Dazu kommen solche Dinge wie Bestellungen, Bewirtungsanträge und Angebote, die man einholen muss, Termine vereinbaren, Fristen koordinieren, Freigaben, fehlenden Textbausteinen und Korrekturen hinterherlaufen, um Textbeiträge betteln und wegen ausbleibender Antworten nachhaken. You get the idea.
Am Ende des Tages war ich häufig erschöpft und hatte trotzdem nicht das Gefühl, etwas geschafft zu haben. Für wirklich Neues fehlten mir die Kapazitäten. Mir dämmerte langsam: Unter dem Strich ist ein Job in der PR gar nicht so kreativ.

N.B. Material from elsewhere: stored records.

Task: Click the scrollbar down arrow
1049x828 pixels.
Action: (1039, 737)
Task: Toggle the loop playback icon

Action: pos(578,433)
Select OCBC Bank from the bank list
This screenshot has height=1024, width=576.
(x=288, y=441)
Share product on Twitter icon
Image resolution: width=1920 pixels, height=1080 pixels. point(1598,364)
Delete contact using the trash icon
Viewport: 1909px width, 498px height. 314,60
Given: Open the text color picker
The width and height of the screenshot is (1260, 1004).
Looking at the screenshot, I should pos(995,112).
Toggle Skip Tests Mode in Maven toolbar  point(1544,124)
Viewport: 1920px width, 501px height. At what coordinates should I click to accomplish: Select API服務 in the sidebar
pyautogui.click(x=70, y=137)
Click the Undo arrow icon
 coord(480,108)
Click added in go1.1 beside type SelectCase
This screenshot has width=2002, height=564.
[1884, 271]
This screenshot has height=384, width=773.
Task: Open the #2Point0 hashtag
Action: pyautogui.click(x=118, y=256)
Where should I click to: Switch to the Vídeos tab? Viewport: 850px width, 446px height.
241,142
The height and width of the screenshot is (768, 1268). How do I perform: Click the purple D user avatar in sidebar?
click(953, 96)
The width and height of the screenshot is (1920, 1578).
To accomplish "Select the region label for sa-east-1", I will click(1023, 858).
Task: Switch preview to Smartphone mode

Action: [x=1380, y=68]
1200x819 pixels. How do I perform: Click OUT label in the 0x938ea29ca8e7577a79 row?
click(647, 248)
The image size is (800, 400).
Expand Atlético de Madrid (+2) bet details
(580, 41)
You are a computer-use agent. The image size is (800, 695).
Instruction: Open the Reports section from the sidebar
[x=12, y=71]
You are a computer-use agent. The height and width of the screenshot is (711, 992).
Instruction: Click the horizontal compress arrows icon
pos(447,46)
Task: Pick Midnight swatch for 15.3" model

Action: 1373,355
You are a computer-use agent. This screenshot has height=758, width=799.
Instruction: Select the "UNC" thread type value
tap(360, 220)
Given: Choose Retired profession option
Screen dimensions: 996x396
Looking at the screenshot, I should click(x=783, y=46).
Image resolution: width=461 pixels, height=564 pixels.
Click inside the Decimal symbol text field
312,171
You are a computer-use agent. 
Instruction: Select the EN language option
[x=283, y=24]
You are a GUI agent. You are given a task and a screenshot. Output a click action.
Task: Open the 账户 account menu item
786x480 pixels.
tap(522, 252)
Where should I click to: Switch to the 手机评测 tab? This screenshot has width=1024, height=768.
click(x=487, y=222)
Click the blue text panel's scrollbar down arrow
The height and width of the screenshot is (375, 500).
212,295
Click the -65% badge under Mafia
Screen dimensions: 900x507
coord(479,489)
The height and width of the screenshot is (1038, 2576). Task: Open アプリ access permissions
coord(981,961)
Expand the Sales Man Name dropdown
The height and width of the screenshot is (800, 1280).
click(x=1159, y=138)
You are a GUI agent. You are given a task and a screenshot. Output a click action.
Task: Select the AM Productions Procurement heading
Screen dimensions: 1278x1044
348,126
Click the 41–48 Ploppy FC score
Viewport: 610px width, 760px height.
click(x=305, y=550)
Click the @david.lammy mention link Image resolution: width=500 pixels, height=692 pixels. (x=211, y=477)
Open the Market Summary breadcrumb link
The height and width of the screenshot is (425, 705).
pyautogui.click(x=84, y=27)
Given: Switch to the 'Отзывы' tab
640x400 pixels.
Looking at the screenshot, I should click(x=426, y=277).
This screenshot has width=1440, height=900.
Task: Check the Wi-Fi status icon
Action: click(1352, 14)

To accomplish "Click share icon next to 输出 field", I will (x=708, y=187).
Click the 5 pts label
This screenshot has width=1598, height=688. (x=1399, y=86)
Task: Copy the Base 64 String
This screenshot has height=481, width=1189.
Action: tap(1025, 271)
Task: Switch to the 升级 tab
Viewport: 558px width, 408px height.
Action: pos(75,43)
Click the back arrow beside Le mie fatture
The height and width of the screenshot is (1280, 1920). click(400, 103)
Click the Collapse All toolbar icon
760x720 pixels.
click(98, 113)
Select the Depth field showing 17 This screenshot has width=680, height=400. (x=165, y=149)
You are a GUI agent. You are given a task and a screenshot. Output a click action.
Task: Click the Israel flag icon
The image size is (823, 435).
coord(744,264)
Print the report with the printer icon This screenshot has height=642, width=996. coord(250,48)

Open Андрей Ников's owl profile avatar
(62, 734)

Der Wunsch, mich nach meinen persönlichen Vorlieben zu entfalten, wurde im letzten Jahr immer stärker. Ich sehnte mich zu meinen besten Zeiten als Blogger zurück, als ich meine eigene Themen und Projekte verfolgte. Mit einigen tagesaktuellen Artikeln hatte ich vor gut zehn Jahren einen ziemlichen Impact.
Dass ich im Journalismus grundsätzlich überleben könnte und auch genügend Ideen für Themen hätte, hatte ich während meines Tagesspiegel-Praktikums gemerkt. War es ein Fehler, diesen Weg nicht weiter verfolgt zu haben?
Allein ist man außerdem recht … einsam. Klar, viele Entscheidungen kann ich als Einzelkämpfer treffen, ohne mich abzustimmen. Das ist praktisch. Doch ohne Kollegen, mit denen man Ideen hin- und herspielen, auf Augenhöhe Projekte und Kampagnen planen, oder einfach Aufgaben untereinander aufteilen kann, kamen mir immer wieder Selbstzweifel.
Die Nachteile, nicht in ein Kollektiv aus Peers eingebunden zu sein, habe ich ganz klar unterschätzt. Noch eine Lektion, die ich gelernt habe: Ich bin offenbar doch sozialer veranlagt, als ich selbst gedacht hätte. In dieser Hinsicht würde ich mich als Soloselbständiger jedenfalls nicht verbessern!
Warum soll es aber trotzdem die Freiberuflichkeit werden? Im Grunde besinne ich mich damit auf meine Wurzeln. Ich werde meine Themen aufarbeiten, Forschungsergebnisse und Expertisen kritisch einordnen und hoffentlich meine Erfahrung aus den letzten 15 Jahren meines Lebens einfließen lassen.
Mindestens werde ich so mein berufliches Portfolio erweitern. Sollte das Experiment scheitern, wäre das auch OK. Denn sollte es mich irgendwann doch zurück in die PR ziehen, würde ich von diesem Erfahrungen profitieren.
Momentan befinde ich mich mitten in der Planungsphase, knobele an Kostenplänen, Versicherungen und Listen möglicher Kunden. Außerdem will ich mir feste Meilensteine setzen. So kann ich früh genug aussteigen, wenn ich in eine Sackgasse steuere.
In jedem Fall liegt eine erfahrungsreiche Zeit vor mir. Der Abschied von meiner bisherigen Position schmerzt zwar. Aber ich weiß, dass ich es bereuen würde, wenn ich es nicht versucht hätte. Und ich freue mich darauf.